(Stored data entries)
━━━━━━━━━━━━━━━━

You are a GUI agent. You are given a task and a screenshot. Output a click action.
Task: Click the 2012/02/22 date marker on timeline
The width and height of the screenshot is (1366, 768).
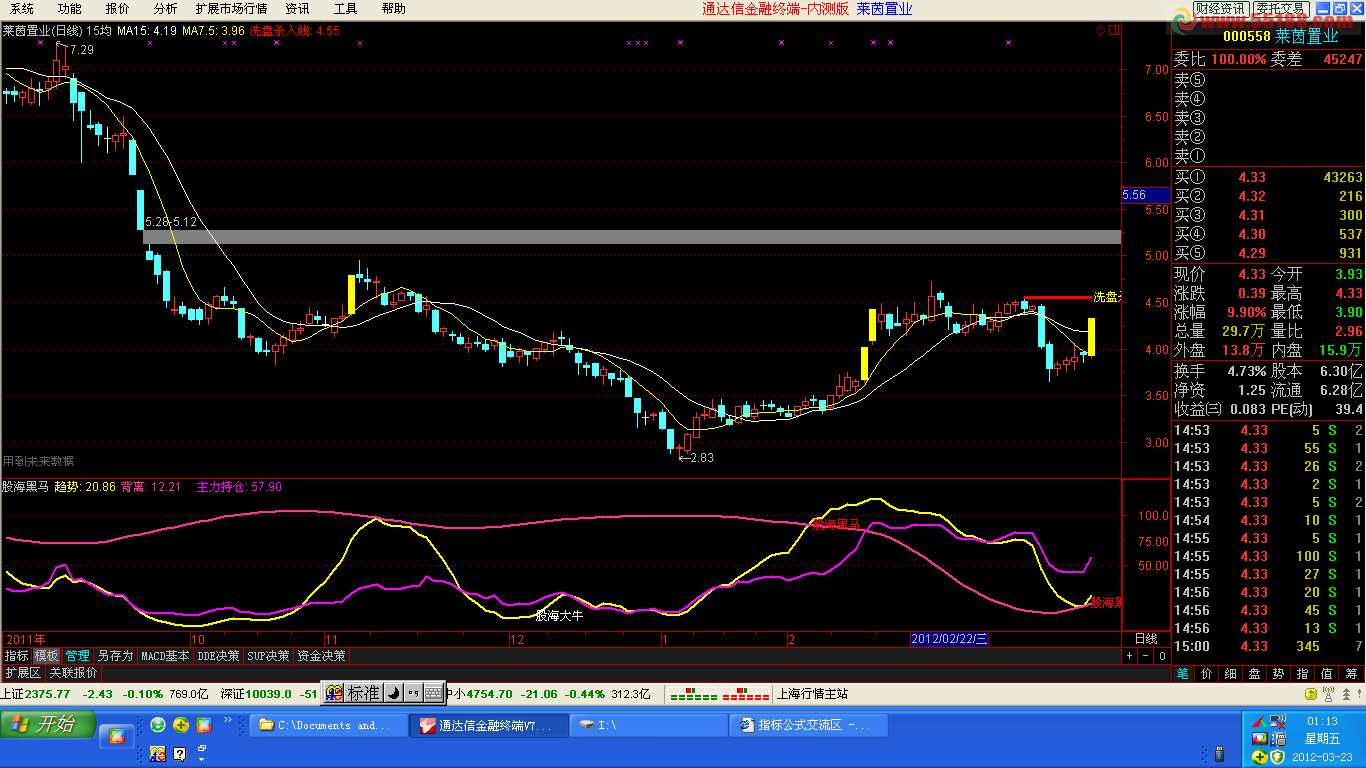tap(948, 639)
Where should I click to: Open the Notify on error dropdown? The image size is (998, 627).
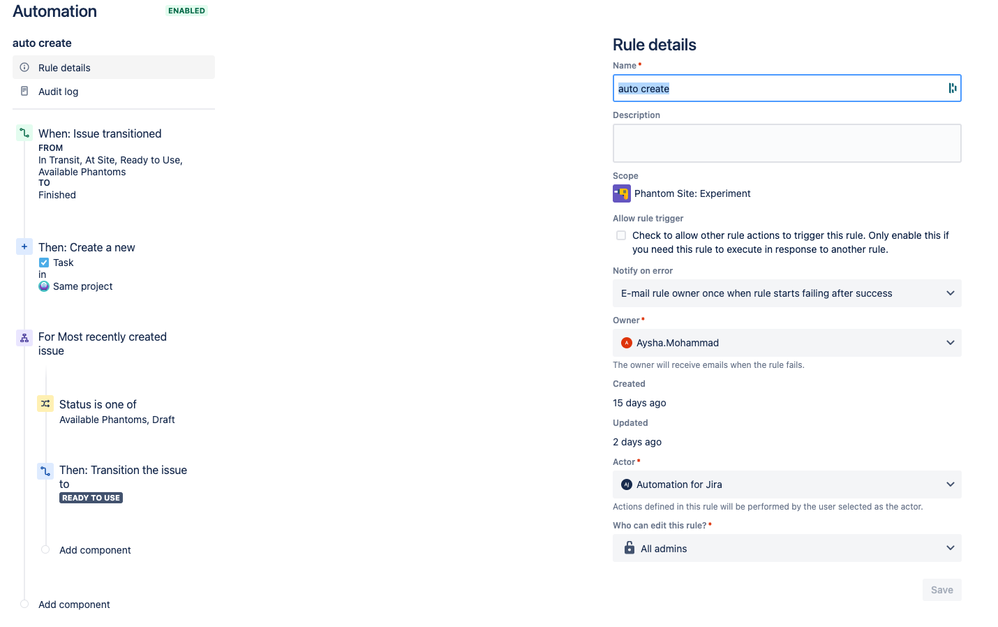click(x=786, y=293)
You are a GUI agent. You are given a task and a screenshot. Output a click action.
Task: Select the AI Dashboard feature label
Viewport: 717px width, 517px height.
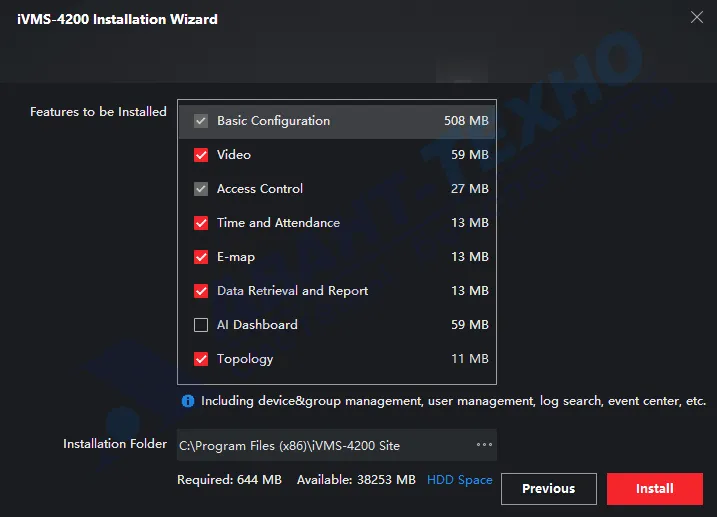click(x=257, y=325)
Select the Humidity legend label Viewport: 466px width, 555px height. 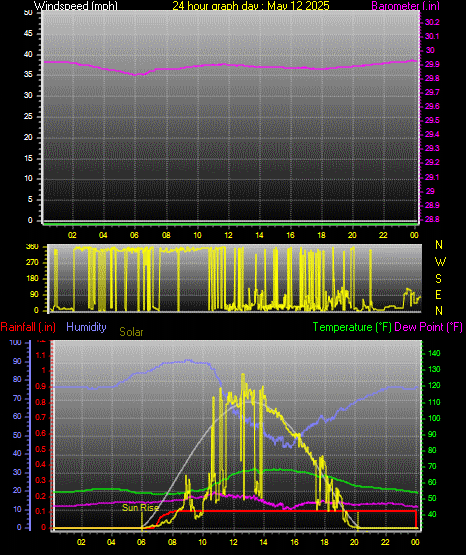(86, 327)
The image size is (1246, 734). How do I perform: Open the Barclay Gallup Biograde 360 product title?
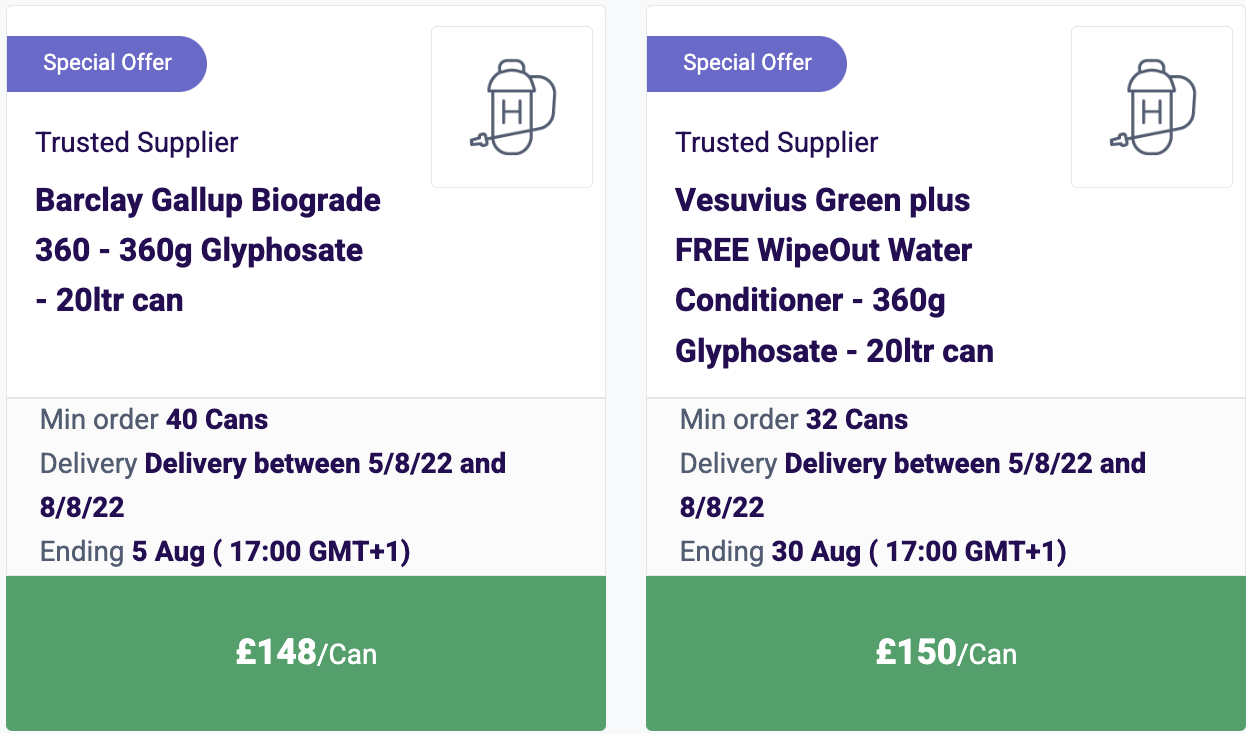coord(208,250)
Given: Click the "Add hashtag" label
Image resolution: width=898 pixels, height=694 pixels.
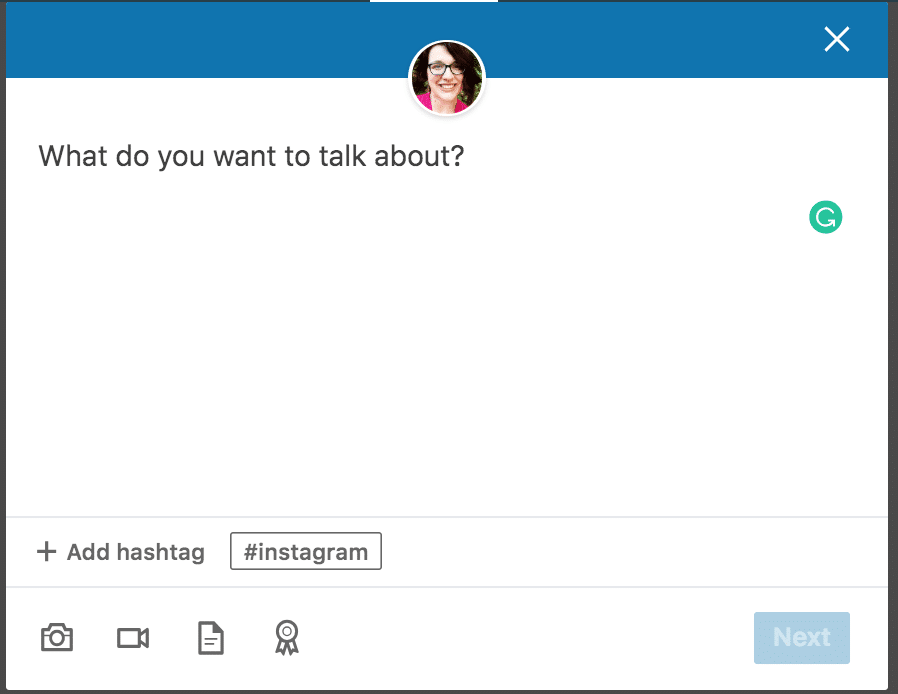Looking at the screenshot, I should [135, 552].
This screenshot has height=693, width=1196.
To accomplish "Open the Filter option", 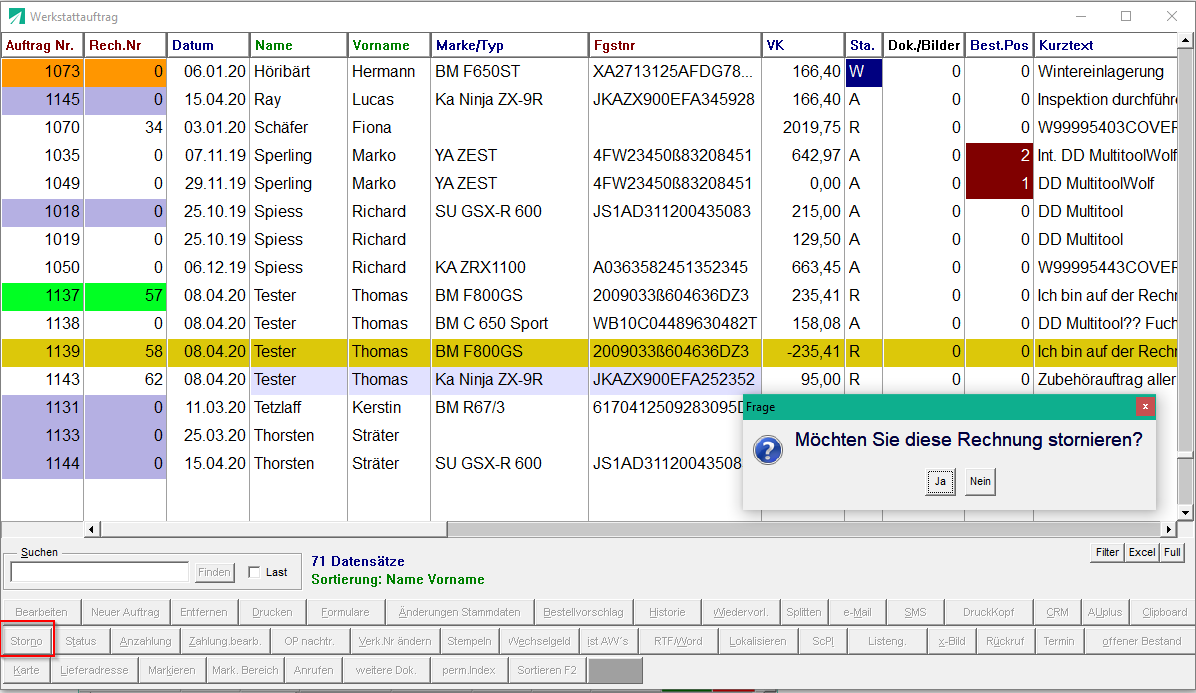I will 1107,552.
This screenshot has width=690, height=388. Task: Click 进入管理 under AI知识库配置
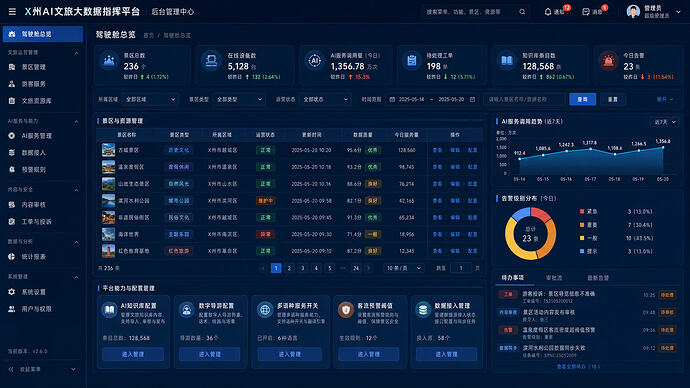click(133, 354)
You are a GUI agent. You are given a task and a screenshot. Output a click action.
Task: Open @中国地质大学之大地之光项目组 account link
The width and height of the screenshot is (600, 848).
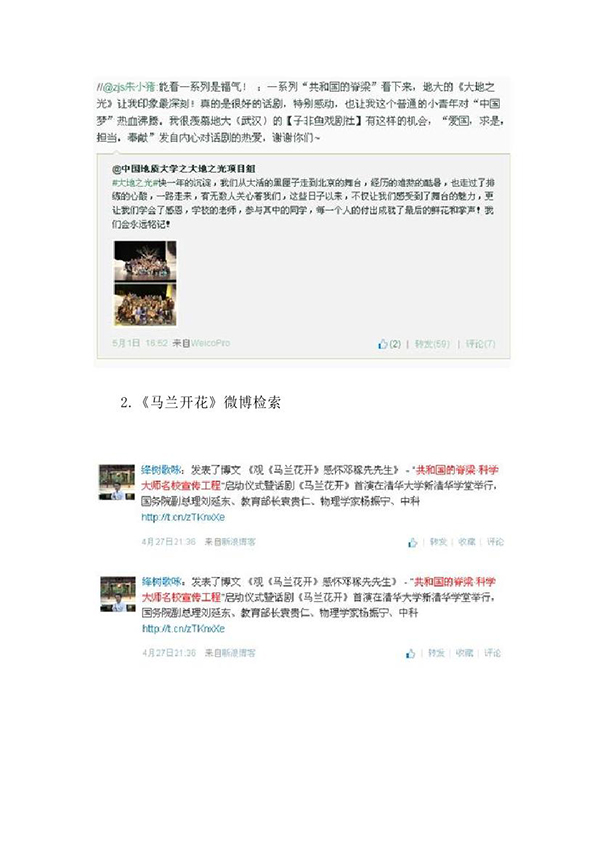point(183,169)
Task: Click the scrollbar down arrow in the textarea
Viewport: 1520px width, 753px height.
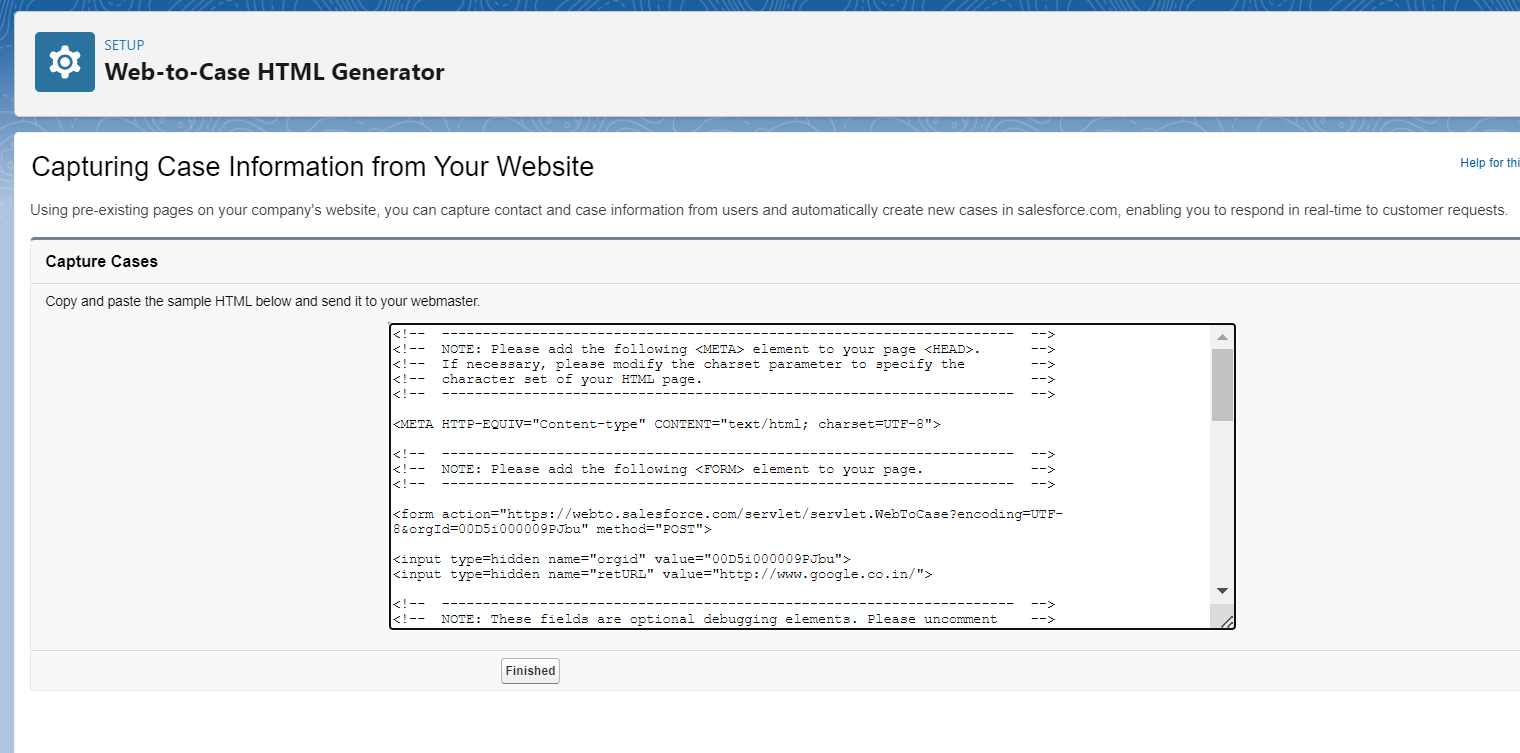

━━━━━━━━━━━━━━━━

# Exercise requirements:
Given the entries above, transcribe exactly the lines from the one holding "The width and height of the screenshot is (1366, 768)." through the one holding "Task: Select the AI Dashboard feature label"; pictures do not belong in the transcription.

# Output of the exercise:
The width and height of the screenshot is (1366, 768).
tap(948, 639)
Where should I click to: Open the Notify on error dropdown? The image size is (998, 627).
click(x=786, y=293)
You are a GUI agent. You are given a task and a screenshot. Output a click action.
Task: Select the AI Dashboard feature label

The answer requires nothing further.